An appeals court on Wednesday ruled in favor of a transgender man who sought to seal his name change from the public record, declaring transgender people deserve privacy and protection from the harms that could arise from publicizing their name changes.
Superior Court Judge Michael J. Haas, writing for a unanimous three-judge appellate panel, overturned a lower court’s 2020 decision that would have required the Mercer County man, identified as A.B.C. in court records, to publish his new name and deadname in a newspaper. The lower court judge also refused to seal court records to avoid public disclosure of the man’s name and transgender identity.
A.B.C.’s name change has “no meaningful public interest,” Haas wrote.
“It is difficult to imagine a more intimate, personal, and private matter than whether a person’s gender identity conforms with the sex they were assigned at birth, typically based upon the existence and appearance of their reproductive organs, and their chromosomal makeup,” the ruling says.
Attorney Celeste Fiore, who represented A.B.C., called the ruling an example of “New Jersey law being at the forefront of equal rights nationwide.”
“These are some of the strongest statements by the courts describing the privacy interests, but also the human rights interests, in a transgender person having control over who knows things about their identity,” Fiore said.
The lower court judge in this case is Mercer County Judge William Anklowitz.
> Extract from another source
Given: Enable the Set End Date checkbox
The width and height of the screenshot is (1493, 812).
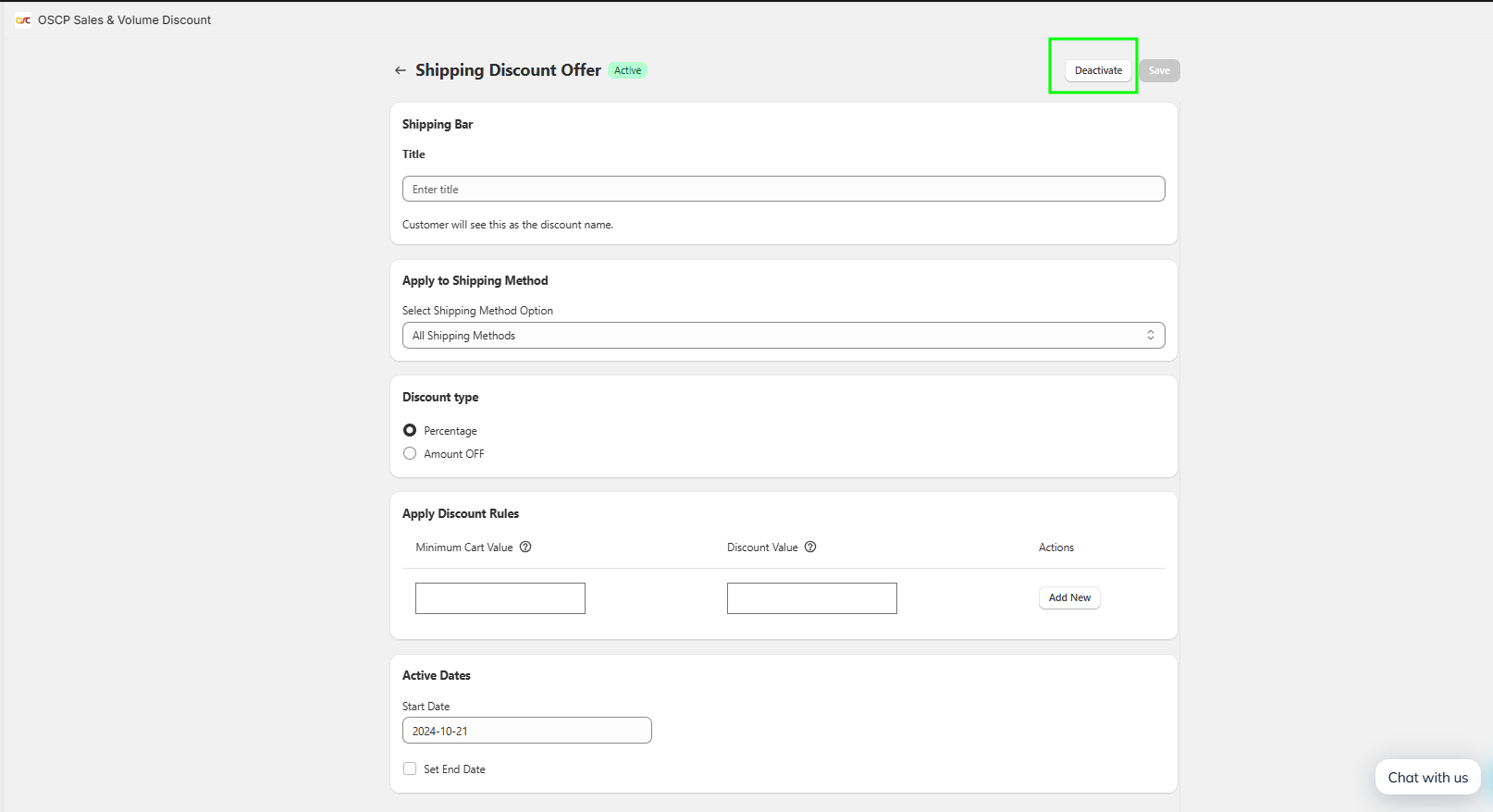Looking at the screenshot, I should click(410, 769).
Haas’ ruling says Anklowitz erred when he discounted A.B.C.’s fear that people who discover he is transgender could physically harm or discriminate against him. Anklowitz also should not have required A.B.C. to either show he’d personally experienced violence or discrimination because he is transgender, or cite study data of such transgender-related violence in New Jersey, the panel ruled.
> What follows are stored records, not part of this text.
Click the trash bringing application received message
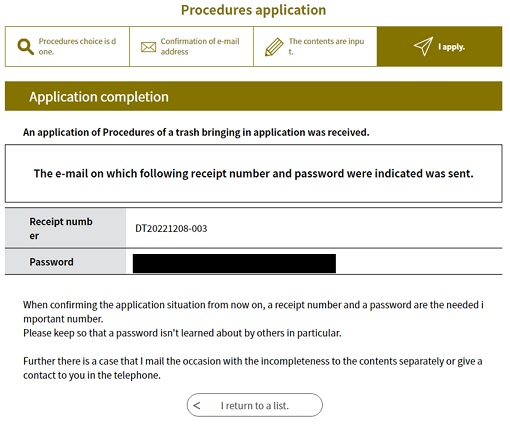The image size is (510, 436). click(x=196, y=132)
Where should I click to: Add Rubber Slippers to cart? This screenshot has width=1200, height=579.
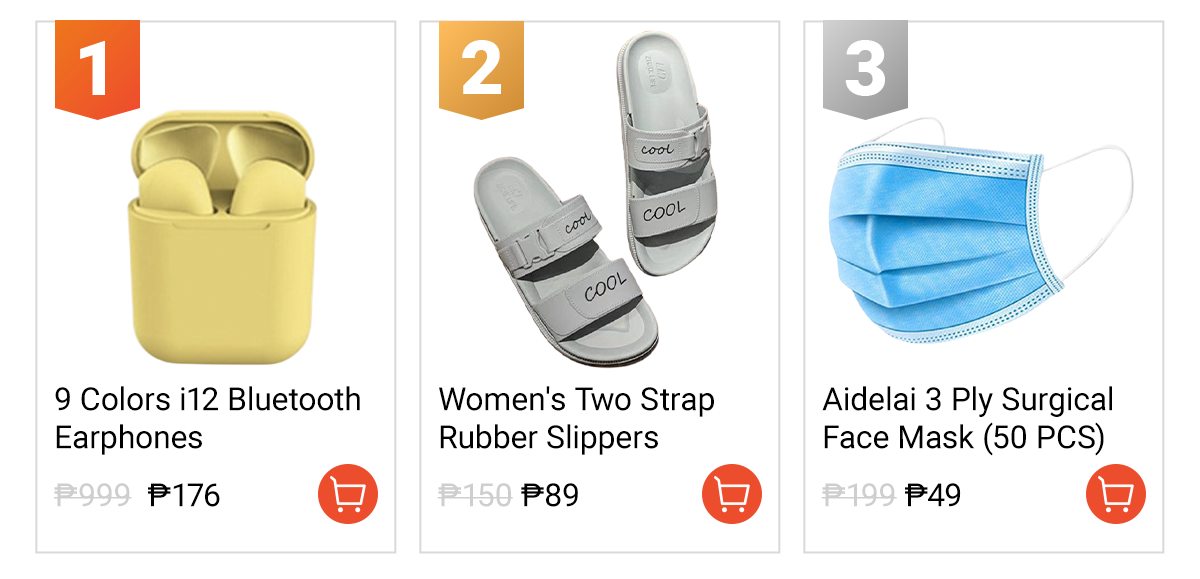(731, 494)
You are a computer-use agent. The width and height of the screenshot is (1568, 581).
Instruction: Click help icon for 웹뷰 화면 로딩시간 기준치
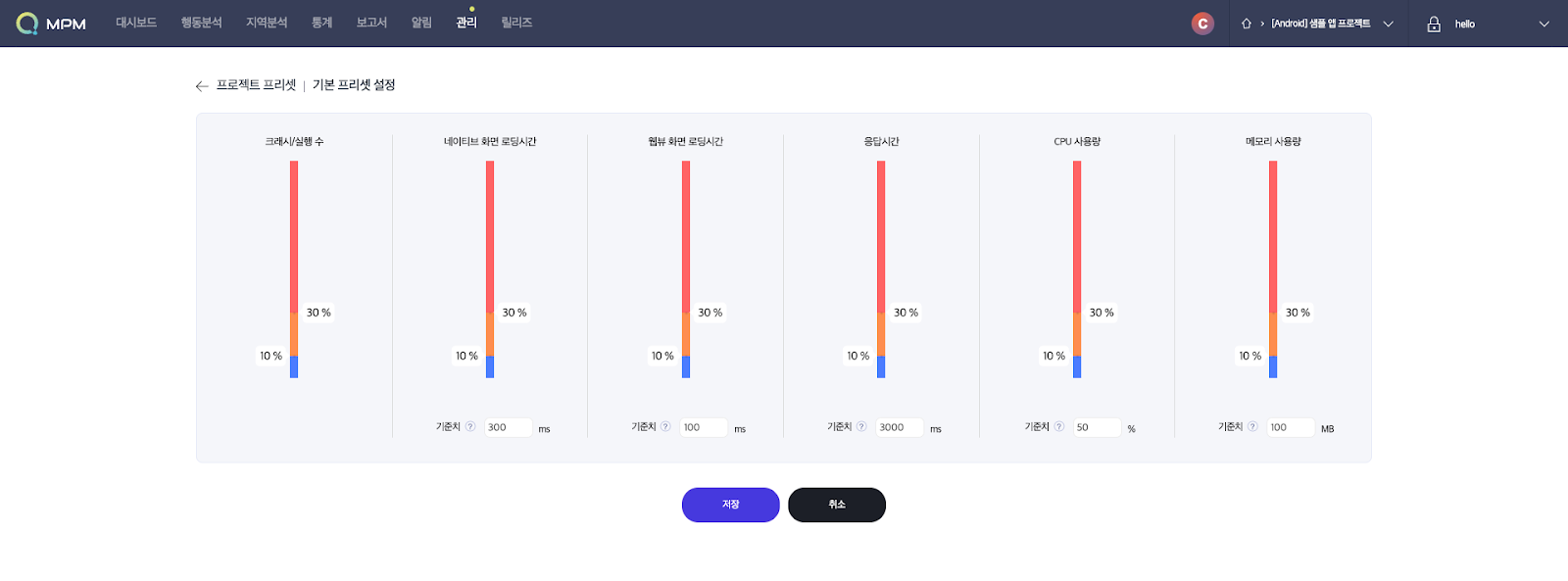pyautogui.click(x=665, y=426)
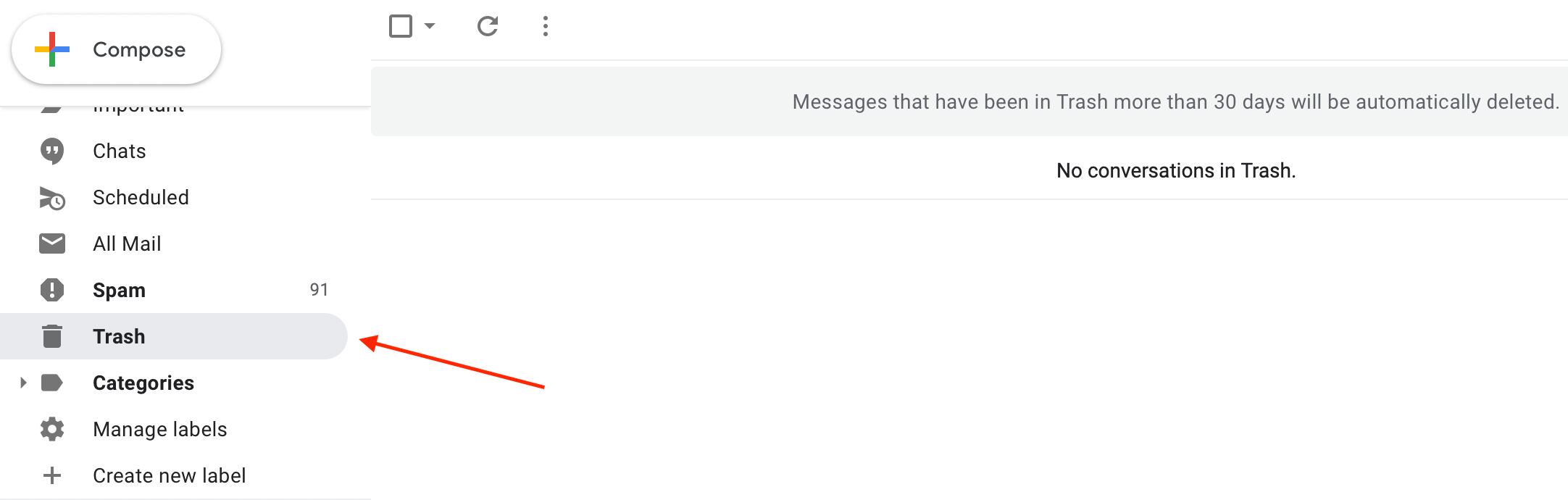Click the Create new label link
Screen dimensions: 1568x500
169,475
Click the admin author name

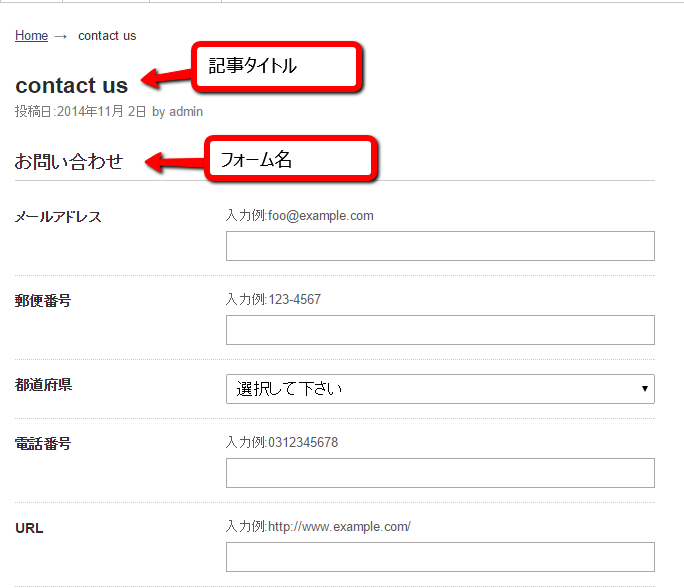pos(186,112)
The New Jersey Supreme Court in December 2020 — two months after Anklowitz’s ruling — eliminated requirements that name change applications and judgments be published, citing the need to protect the privacy and safety of transgender, gender nonconforming, and nonbinary people who change their names to align with their gender identity.
A.B.C. asked Anklowitz to reconsider his ruling in light of the Supreme Court’s action, but Anklowitz in January 2021 instead doubled down on his refusal to seal A.B.C.’s name change filings. Haas called that “especially puzzling” — and potentially dangerous.
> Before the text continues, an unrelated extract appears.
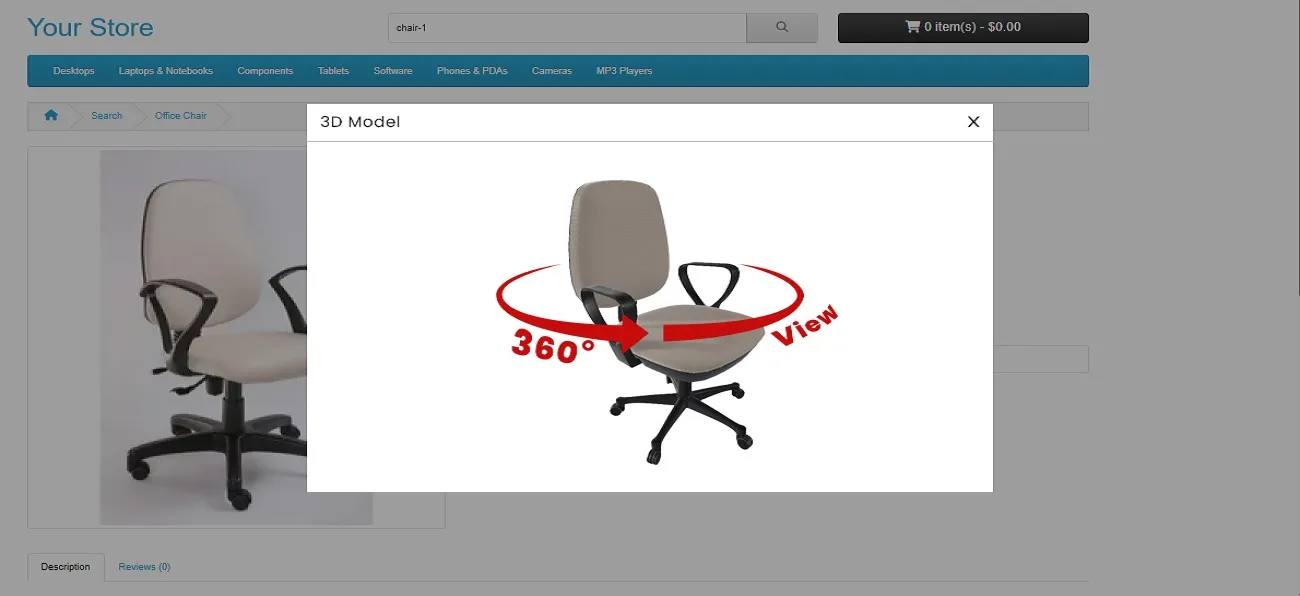Click the search magnifier button
The width and height of the screenshot is (1300, 596).
781,28
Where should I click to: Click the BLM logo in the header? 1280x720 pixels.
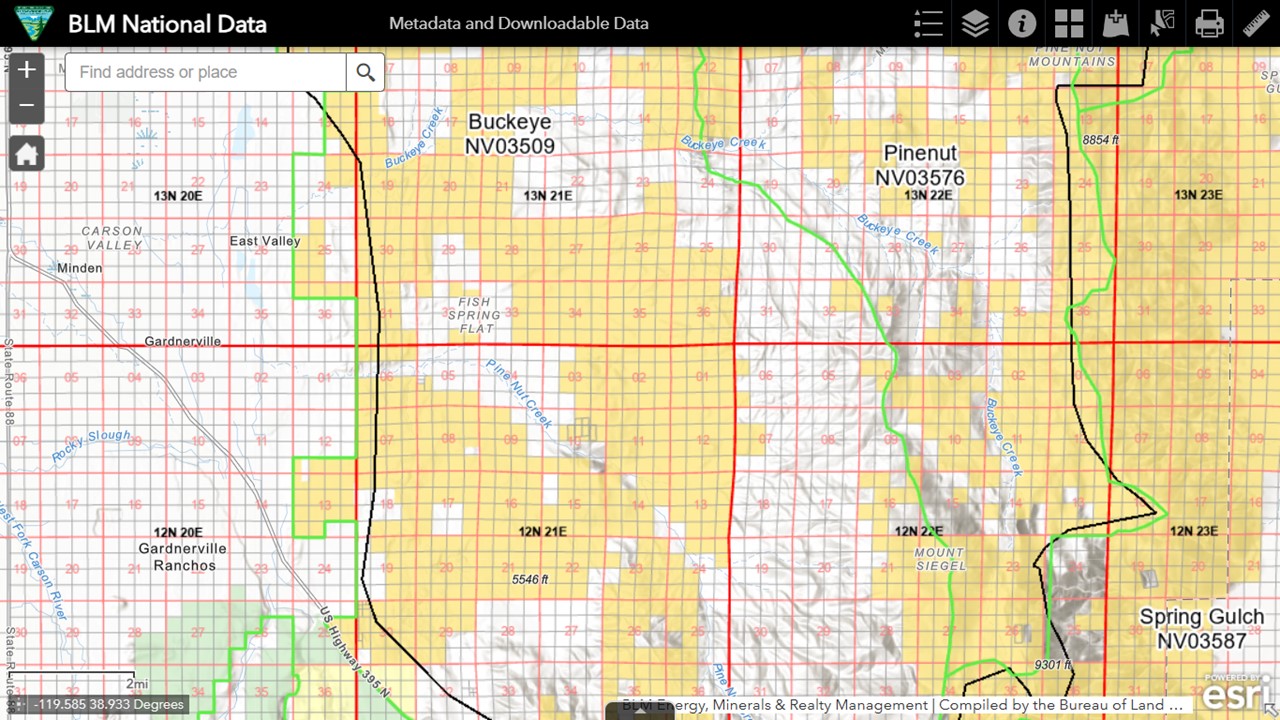pos(27,23)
“By requiring that appellant’s name change application be publicly available, and thereby publicly identifying appellant as transgender, the court would violate appellant’s right to privacy and could heighten the risk of physical harm to appellant, or even facilitate such harm by making it easier for people to identify him as transgender,” Haas wrote.
Anklowitz did not respond to a request for comment.
“It is definitely a victory for A.B.C. to have his name change be sealed, certainly, but this is a statement to trans people saying, ‘We see you,’” Fiore said. “He is very excited that his name change is going to be confidential, and if this decision can help other people, he is thrilled that this process is going to result in an easier time for others.”
This case isn’t the first time Anklowitz upset the LGBT community with one of his rulings. In 2016, he used disparaging terms like “family-ish” when referring to a lesbian couple during proceedings in a civil lawsuit a woman filed after a Trenton fire truck hit and killed her partner in 2009, according to the Trentonian. Anklowitz’s decision and comments in that case drew rebukes from Garden State Equality and the New Jersey Bar Association.